Your assignment:
Word for word, set down the entries below.

Records provided:
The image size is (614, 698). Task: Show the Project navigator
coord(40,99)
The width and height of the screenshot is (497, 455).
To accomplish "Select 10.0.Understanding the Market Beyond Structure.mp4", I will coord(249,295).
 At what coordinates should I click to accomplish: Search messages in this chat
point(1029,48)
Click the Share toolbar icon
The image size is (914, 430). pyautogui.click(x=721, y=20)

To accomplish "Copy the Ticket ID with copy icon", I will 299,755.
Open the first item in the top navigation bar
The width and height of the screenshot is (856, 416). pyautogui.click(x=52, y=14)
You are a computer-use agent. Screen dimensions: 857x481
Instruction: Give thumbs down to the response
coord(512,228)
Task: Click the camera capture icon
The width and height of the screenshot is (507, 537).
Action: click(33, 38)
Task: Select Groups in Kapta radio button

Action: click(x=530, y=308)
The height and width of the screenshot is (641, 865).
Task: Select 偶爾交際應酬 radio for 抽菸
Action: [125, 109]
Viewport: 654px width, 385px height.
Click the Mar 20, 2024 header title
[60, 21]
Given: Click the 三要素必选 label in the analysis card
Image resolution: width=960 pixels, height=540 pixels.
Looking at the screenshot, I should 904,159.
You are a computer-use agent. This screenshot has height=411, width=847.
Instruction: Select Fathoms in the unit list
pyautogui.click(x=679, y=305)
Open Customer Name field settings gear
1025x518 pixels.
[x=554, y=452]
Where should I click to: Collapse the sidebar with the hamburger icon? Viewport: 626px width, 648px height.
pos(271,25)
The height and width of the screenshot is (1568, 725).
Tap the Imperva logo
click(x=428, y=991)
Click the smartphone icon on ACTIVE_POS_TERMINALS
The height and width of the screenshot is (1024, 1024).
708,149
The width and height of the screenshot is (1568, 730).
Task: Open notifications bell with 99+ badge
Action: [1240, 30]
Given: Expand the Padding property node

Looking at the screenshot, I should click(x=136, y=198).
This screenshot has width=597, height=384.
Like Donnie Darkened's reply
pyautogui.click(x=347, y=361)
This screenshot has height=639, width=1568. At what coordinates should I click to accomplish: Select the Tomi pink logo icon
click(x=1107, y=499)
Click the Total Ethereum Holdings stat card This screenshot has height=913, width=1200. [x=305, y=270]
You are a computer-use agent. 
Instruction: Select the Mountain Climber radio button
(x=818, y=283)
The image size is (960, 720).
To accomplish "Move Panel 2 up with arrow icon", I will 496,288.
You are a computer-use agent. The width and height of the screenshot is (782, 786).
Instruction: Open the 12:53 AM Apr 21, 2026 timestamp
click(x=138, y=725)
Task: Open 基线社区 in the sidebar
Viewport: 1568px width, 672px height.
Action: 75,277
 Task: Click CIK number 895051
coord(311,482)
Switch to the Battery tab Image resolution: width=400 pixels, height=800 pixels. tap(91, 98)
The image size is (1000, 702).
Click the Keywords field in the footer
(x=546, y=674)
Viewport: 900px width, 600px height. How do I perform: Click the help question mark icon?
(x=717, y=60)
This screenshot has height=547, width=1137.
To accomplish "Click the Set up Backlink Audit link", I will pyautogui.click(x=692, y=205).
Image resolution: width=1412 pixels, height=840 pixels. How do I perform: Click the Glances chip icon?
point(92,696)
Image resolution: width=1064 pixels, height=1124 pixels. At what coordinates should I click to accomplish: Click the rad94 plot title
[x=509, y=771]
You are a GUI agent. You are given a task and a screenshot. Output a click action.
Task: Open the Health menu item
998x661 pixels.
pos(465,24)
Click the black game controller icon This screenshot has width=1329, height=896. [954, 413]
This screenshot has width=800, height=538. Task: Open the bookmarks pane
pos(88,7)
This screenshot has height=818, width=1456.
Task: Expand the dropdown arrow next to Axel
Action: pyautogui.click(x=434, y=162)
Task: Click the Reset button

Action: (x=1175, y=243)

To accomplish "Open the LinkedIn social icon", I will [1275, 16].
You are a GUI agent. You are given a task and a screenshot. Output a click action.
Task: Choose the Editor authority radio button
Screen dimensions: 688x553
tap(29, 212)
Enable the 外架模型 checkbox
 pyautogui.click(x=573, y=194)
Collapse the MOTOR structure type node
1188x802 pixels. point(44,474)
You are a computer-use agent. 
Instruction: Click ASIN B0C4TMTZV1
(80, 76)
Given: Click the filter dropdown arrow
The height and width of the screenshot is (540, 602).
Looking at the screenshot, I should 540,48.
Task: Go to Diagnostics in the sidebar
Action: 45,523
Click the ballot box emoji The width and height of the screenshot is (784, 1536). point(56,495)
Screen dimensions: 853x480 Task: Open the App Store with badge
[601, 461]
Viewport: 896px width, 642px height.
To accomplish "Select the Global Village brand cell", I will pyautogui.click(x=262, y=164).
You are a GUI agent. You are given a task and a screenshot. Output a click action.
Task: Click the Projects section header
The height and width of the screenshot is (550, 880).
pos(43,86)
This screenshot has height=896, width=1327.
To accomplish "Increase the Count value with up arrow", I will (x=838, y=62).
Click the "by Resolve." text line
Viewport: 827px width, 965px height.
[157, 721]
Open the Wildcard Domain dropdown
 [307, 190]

Solution to this problem:
The image size is (614, 698). Task: Show the Project navigator
coord(40,99)
The width and height of the screenshot is (497, 455).
To accomplish "Select 10.0.Understanding the Market Beyond Structure.mp4", I will coord(249,295).
 At what coordinates should I click to accomplish: Search messages in this chat
point(1029,48)
Click the Share toolbar icon
The image size is (914, 430). pyautogui.click(x=721, y=20)

To accomplish "Copy the Ticket ID with copy icon", I will 299,755.
Open the first item in the top navigation bar
The width and height of the screenshot is (856, 416). pyautogui.click(x=52, y=14)
You are a computer-use agent. Screen dimensions: 857x481
Instruction: Give thumbs down to the response
coord(512,228)
Task: Click the camera capture icon
The width and height of the screenshot is (507, 537).
Action: click(33, 38)
Task: Select Groups in Kapta radio button

Action: click(x=530, y=308)
The height and width of the screenshot is (641, 865).
Task: Select 偶爾交際應酬 radio for 抽菸
Action: [125, 109]
Viewport: 654px width, 385px height.
Click the Mar 20, 2024 header title
[60, 21]
Given: Click the 三要素必选 label in the analysis card
Image resolution: width=960 pixels, height=540 pixels.
Looking at the screenshot, I should 904,159.
You are a computer-use agent. This screenshot has height=411, width=847.
Instruction: Select Fathoms in the unit list
pyautogui.click(x=679, y=305)
Open Customer Name field settings gear
1025x518 pixels.
[x=554, y=452]
Where should I click to: Collapse the sidebar with the hamburger icon? Viewport: 626px width, 648px height.
pos(271,25)
The height and width of the screenshot is (1568, 725).
Tap the Imperva logo
click(x=428, y=991)
Click the smartphone icon on ACTIVE_POS_TERMINALS
The height and width of the screenshot is (1024, 1024).
708,149
The width and height of the screenshot is (1568, 730).
Task: Open notifications bell with 99+ badge
Action: [1240, 30]
Given: Expand the Padding property node

Looking at the screenshot, I should click(x=136, y=198).
This screenshot has width=597, height=384.
Like Donnie Darkened's reply
pyautogui.click(x=347, y=361)
This screenshot has height=639, width=1568. At what coordinates should I click to accomplish: Select the Tomi pink logo icon
click(x=1107, y=499)
Click the Total Ethereum Holdings stat card This screenshot has height=913, width=1200. [x=305, y=270]
You are a computer-use agent. 
Instruction: Select the Mountain Climber radio button
(x=818, y=283)
The image size is (960, 720).
To accomplish "Move Panel 2 up with arrow icon", I will 496,288.
You are a computer-use agent. The width and height of the screenshot is (782, 786).
Instruction: Open the 12:53 AM Apr 21, 2026 timestamp
click(x=138, y=725)
Task: Open 基线社区 in the sidebar
Viewport: 1568px width, 672px height.
Action: 75,277
 Task: Click CIK number 895051
coord(311,482)
Switch to the Battery tab Image resolution: width=400 pixels, height=800 pixels. tap(91, 98)
The image size is (1000, 702).
Click the Keywords field in the footer
(x=546, y=674)
Viewport: 900px width, 600px height. How do I perform: Click the help question mark icon?
(x=717, y=60)
This screenshot has height=547, width=1137.
To accomplish "Click the Set up Backlink Audit link", I will pyautogui.click(x=692, y=205).
Image resolution: width=1412 pixels, height=840 pixels. How do I perform: Click the Glances chip icon?
point(92,696)
Image resolution: width=1064 pixels, height=1124 pixels. At what coordinates should I click to accomplish: Click the rad94 plot title
[x=509, y=771]
You are a GUI agent. You are given a task and a screenshot. Output a click action.
Task: Open the Health menu item
998x661 pixels.
pos(465,24)
Click the black game controller icon This screenshot has width=1329, height=896. [954, 413]
This screenshot has width=800, height=538. Task: Open the bookmarks pane
pos(88,7)
This screenshot has height=818, width=1456.
Task: Expand the dropdown arrow next to Axel
Action: pyautogui.click(x=434, y=162)
Task: Click the Reset button

Action: (x=1175, y=243)

To accomplish "Open the LinkedIn social icon", I will [1275, 16].
You are a GUI agent. You are given a task and a screenshot. Output a click action.
Task: Choose the Editor authority radio button
Screen dimensions: 688x553
tap(29, 212)
Enable the 外架模型 checkbox
 pyautogui.click(x=573, y=194)
Collapse the MOTOR structure type node
1188x802 pixels. point(44,474)
You are a computer-use agent. 
Instruction: Click ASIN B0C4TMTZV1
(80, 76)
Given: Click the filter dropdown arrow
The height and width of the screenshot is (540, 602).
Looking at the screenshot, I should 540,48.
Task: Go to Diagnostics in the sidebar
Action: 45,523
Click the ballot box emoji The width and height of the screenshot is (784, 1536). point(56,495)
Screen dimensions: 853x480 Task: Open the App Store with badge
[601, 461]
Viewport: 896px width, 642px height.
To accomplish "Select the Global Village brand cell", I will pyautogui.click(x=262, y=164).
You are a GUI agent. You are given a task and a screenshot. Output a click action.
Task: Click the Projects section header
The height and width of the screenshot is (550, 880).
pos(43,86)
This screenshot has height=896, width=1327.
To accomplish "Increase the Count value with up arrow", I will (x=838, y=62).
Click the "by Resolve." text line
Viewport: 827px width, 965px height.
[157, 721]
Open the Wildcard Domain dropdown
 [307, 190]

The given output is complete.